Reproduce all of the data word for word.

╭─ MATERIAL FOR THIS EXERCISE

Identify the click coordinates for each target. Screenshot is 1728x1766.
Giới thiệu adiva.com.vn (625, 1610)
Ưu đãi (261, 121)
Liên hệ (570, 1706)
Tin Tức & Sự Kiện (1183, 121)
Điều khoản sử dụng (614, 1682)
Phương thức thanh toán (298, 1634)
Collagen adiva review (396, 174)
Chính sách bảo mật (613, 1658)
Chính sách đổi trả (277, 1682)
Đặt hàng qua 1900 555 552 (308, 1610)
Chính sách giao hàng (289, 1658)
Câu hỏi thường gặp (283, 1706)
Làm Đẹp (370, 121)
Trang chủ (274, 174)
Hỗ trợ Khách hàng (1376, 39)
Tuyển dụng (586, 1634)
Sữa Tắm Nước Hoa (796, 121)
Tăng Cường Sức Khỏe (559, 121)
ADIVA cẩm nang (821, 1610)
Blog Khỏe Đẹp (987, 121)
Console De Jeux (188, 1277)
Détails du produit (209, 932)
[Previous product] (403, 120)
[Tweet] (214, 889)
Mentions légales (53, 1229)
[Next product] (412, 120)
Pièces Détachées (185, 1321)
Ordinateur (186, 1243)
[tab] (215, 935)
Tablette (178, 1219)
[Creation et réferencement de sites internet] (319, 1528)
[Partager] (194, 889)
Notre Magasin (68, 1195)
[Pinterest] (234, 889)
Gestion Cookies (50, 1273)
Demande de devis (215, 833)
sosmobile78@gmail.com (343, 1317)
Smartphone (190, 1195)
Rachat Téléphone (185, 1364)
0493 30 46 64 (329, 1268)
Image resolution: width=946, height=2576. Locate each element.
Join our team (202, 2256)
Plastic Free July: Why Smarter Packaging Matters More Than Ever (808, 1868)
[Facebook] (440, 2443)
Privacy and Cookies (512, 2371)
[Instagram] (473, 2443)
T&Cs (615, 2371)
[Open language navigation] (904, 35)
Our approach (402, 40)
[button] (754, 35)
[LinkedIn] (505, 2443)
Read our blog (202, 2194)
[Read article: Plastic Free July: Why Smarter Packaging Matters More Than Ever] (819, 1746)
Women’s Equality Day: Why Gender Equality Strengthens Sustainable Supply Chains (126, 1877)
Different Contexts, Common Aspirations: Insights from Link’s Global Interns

╰─

# [RESULT OF THE TASK]
Identify the click coordinates for each target. Screenshot is 1728x1766.
Giới thiệu adiva.com.vn (625, 1610)
Ưu đãi (261, 121)
Liên hệ (570, 1706)
Tin Tức & Sự Kiện (1183, 121)
Điều khoản sử dụng (614, 1682)
Phương thức thanh toán (298, 1634)
Collagen adiva review (396, 174)
Chính sách bảo mật (613, 1658)
Chính sách đổi trả (277, 1682)
Đặt hàng qua 1900 555 552 (308, 1610)
Chính sách giao hàng (289, 1658)
Câu hỏi thường gặp (283, 1706)
Làm Đẹp (370, 121)
Trang chủ (274, 174)
Hỗ trợ Khách hàng (1376, 39)
Tuyển dụng (586, 1634)
Sữa Tắm Nước Hoa (796, 121)
Tăng Cường Sức Khỏe (559, 121)
ADIVA cẩm nang (821, 1610)
Blog Khỏe Đẹp (987, 121)
Console De Jeux (188, 1277)
Détails du produit (209, 932)
[Previous product] (403, 120)
[Tweet] (214, 889)
Mentions légales (53, 1229)
[Next product] (412, 120)
Pièces Détachées (185, 1321)
Ordinateur (186, 1243)
[tab] (215, 935)
Tablette (178, 1219)
[Creation et réferencement de sites internet] (319, 1528)
[Partager] (194, 889)
Notre Magasin (68, 1195)
[Pinterest] (234, 889)
Gestion Cookies (50, 1273)
Demande de devis (215, 833)
sosmobile78@gmail.com (343, 1317)
Smartphone (190, 1195)
Rachat Téléphone (185, 1364)
0493 30 46 64 (329, 1268)
Image resolution: width=946, height=2576. Locate each element.
Join our team (202, 2256)
Plastic Free July: Why Smarter Packaging Matters More Than Ever (808, 1868)
[Facebook] (440, 2443)
Privacy and Cookies (512, 2371)
[Instagram] (473, 2443)
T&Cs (615, 2371)
[Open language navigation] (904, 35)
Our approach (402, 40)
[button] (754, 35)
[LinkedIn] (505, 2443)
Read our blog (202, 2194)
[Read article: Plastic Free July: Why Smarter Packaging Matters More Than Ever] (819, 1746)
Women’s Equality Day: Why Gender Equality Strengthens Sustainable Supply Chains (126, 1877)
Different Contexts, Common Aspirations: Insights from Link’s Global Interns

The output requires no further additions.